■ **What the task requires**: Transcribe all of the entries, matching each one exactly.

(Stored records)
========

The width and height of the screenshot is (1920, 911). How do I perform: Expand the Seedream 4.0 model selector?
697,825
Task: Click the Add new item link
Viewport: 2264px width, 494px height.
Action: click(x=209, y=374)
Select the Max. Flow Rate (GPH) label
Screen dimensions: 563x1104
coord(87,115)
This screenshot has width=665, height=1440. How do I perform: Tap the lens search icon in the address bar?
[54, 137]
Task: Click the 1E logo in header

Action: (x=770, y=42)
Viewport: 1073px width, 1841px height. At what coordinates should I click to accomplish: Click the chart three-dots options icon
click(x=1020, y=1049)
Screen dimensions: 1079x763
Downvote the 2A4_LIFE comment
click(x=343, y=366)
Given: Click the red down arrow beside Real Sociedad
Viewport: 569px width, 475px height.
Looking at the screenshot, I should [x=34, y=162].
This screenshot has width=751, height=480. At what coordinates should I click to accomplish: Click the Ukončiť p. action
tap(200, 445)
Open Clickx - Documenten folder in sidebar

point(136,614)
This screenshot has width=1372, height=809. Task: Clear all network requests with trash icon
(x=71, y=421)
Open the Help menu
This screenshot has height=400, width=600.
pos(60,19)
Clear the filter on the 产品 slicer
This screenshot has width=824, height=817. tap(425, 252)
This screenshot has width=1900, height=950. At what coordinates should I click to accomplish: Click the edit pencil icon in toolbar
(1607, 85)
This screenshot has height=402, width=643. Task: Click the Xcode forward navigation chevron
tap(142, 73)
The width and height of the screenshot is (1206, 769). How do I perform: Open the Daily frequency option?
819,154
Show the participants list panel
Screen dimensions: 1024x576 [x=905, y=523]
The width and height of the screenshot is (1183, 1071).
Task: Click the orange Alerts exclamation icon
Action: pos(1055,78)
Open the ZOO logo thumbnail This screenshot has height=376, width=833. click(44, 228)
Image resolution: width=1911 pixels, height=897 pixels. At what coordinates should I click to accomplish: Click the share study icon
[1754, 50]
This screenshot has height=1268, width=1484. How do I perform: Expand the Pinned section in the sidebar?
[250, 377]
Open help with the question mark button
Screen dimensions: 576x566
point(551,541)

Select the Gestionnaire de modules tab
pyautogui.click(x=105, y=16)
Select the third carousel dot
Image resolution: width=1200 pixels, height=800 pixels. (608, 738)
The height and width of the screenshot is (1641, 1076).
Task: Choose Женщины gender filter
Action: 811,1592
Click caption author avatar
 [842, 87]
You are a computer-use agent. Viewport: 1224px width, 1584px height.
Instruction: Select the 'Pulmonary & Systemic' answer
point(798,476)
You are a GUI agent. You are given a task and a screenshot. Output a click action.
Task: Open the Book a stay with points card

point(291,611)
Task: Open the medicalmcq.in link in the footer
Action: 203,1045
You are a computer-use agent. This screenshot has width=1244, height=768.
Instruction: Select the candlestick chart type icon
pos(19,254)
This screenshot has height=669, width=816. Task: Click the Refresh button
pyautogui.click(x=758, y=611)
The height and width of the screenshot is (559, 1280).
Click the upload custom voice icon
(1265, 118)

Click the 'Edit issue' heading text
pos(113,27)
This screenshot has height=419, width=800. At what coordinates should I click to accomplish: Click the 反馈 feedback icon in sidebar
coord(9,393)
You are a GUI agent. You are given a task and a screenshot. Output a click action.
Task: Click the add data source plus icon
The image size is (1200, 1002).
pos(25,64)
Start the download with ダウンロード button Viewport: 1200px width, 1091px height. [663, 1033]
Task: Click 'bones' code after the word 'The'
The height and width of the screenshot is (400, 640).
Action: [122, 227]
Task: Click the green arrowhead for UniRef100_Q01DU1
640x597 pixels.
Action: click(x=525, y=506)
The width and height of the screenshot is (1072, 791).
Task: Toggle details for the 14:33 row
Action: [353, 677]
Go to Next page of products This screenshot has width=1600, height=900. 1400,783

========

■ **Result of this task**:
The width and height of the screenshot is (1920, 911). How do I perform: Expand the Seedream 4.0 model selector?
697,825
Task: Click the Add new item link
Viewport: 2264px width, 494px height.
Action: click(x=209, y=374)
Select the Max. Flow Rate (GPH) label
Screen dimensions: 563x1104
coord(87,115)
This screenshot has width=665, height=1440. How do I perform: Tap the lens search icon in the address bar?
[54, 137]
Task: Click the 1E logo in header

Action: (x=770, y=42)
Viewport: 1073px width, 1841px height. At what coordinates should I click to accomplish: Click the chart three-dots options icon
click(x=1020, y=1049)
Screen dimensions: 1079x763
Downvote the 2A4_LIFE comment
click(x=343, y=366)
Given: Click the red down arrow beside Real Sociedad
Viewport: 569px width, 475px height.
Looking at the screenshot, I should [x=34, y=162].
This screenshot has width=751, height=480. At what coordinates should I click to accomplish: Click the Ukončiť p. action
tap(200, 445)
Open Clickx - Documenten folder in sidebar

point(136,614)
This screenshot has width=1372, height=809. Task: Clear all network requests with trash icon
(x=71, y=421)
Open the Help menu
This screenshot has height=400, width=600.
pos(60,19)
Clear the filter on the 产品 slicer
This screenshot has width=824, height=817. tap(425, 252)
This screenshot has width=1900, height=950. At what coordinates should I click to accomplish: Click the edit pencil icon in toolbar
(1607, 85)
This screenshot has height=402, width=643. Task: Click the Xcode forward navigation chevron
tap(142, 73)
The width and height of the screenshot is (1206, 769). How do I perform: Open the Daily frequency option?
819,154
Show the participants list panel
Screen dimensions: 1024x576 [x=905, y=523]
The width and height of the screenshot is (1183, 1071).
Task: Click the orange Alerts exclamation icon
Action: pos(1055,78)
Open the ZOO logo thumbnail This screenshot has height=376, width=833. click(44, 228)
Image resolution: width=1911 pixels, height=897 pixels. At what coordinates should I click to accomplish: Click the share study icon
[1754, 50]
This screenshot has height=1268, width=1484. How do I perform: Expand the Pinned section in the sidebar?
[250, 377]
Open help with the question mark button
Screen dimensions: 576x566
point(551,541)

Select the Gestionnaire de modules tab
pyautogui.click(x=105, y=16)
Select the third carousel dot
Image resolution: width=1200 pixels, height=800 pixels. (608, 738)
The height and width of the screenshot is (1641, 1076).
Task: Choose Женщины gender filter
Action: 811,1592
Click caption author avatar
 [842, 87]
You are a computer-use agent. Viewport: 1224px width, 1584px height.
Instruction: Select the 'Pulmonary & Systemic' answer
point(798,476)
You are a GUI agent. You are given a task and a screenshot. Output a click action.
Task: Open the Book a stay with points card

point(291,611)
Task: Open the medicalmcq.in link in the footer
Action: 203,1045
You are a computer-use agent. This screenshot has width=1244, height=768.
Instruction: Select the candlestick chart type icon
pos(19,254)
This screenshot has height=669, width=816. Task: Click the Refresh button
pyautogui.click(x=758, y=611)
The height and width of the screenshot is (559, 1280).
Click the upload custom voice icon
(1265, 118)

Click the 'Edit issue' heading text
pos(113,27)
This screenshot has height=419, width=800. At what coordinates should I click to accomplish: Click the 反馈 feedback icon in sidebar
coord(9,393)
You are a GUI agent. You are given a task and a screenshot. Output a click action.
Task: Click the add data source plus icon
The image size is (1200, 1002).
pos(25,64)
Start the download with ダウンロード button Viewport: 1200px width, 1091px height. [663, 1033]
Task: Click 'bones' code after the word 'The'
The height and width of the screenshot is (400, 640).
Action: [122, 227]
Task: Click the green arrowhead for UniRef100_Q01DU1
640x597 pixels.
Action: click(x=525, y=506)
The width and height of the screenshot is (1072, 791).
Task: Toggle details for the 14:33 row
Action: [353, 677]
Go to Next page of products This screenshot has width=1600, height=900. 1400,783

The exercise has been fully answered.